What is being asked:
Copy the mortgage boycott article from "This, along with" to "boycott, Fitch said.", substituting "strained" for "stretched".

Exercise passage:
■ ■ ■ ■ ■ ■ ■
Mortgage boycott threatens Chinese banks’ loan quality
This highlights the need to tighten regulatory oversight of escrow accounts, Fitch said.
Chinese homebuyers’ are pulling the plug on mortgage payments to properties whose construction have been suspended for prolonged periods, hitting on banks’ asset quality, reports Fitch Ratings.
Currently, the defaults should not directly affect Chinese banks, the ratings agency said, noting that most lenders disclosed that affected mortgage loans amount to less than 0.01% of their outstanding residential mortgage loans.
“However, should defaults escalate, there could be broad and serious economic and social implications,” Fitch warned.
Smaller, regional banks from lower-tier cities in China’s inner regions are expected to be the most affected by the mortgage boycotts.
Prolonged and widespread distress in China’s property development sector, resulting from the ill-effects of the COVID-19 pandemic as well as ongoing lockdowns, have driven suspensions on the construction of a number of pre-sold housing projects. In China, mortgage payments for pre-sold projects typically begin at the time of purchase rather than when the house is completed.
This, along with stretched household balance sheets for certain segments of the population, may have driven homebuyers to a mortgage boycott, Fitch said.
The mortgage boycotts highlight the need for officials to tighten regulatory oversight of escrow accounts, Fitch added.
“We do not expect local governments to provide liquidity relief to property developers by relaxing controls over the use of such funds. As such, the funding environment is likely to remain tight for developers until property sales show a sufficient and consistent recovery,” the ratings agency warned.
Such a recovery may be further stalled by rising homebuyer concerns about project delivery.
■ ■ ■ ■ ■ ■ ■
Given information:
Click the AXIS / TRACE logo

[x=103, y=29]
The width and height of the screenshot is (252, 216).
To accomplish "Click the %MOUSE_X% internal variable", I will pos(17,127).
■ ■ ■ ■ ■ ■ ■
Answer to this exercise:
This, along with strained household balance sheets for certain segments of the population, may have driven homebuyers to a mortgage boycott, Fitch said.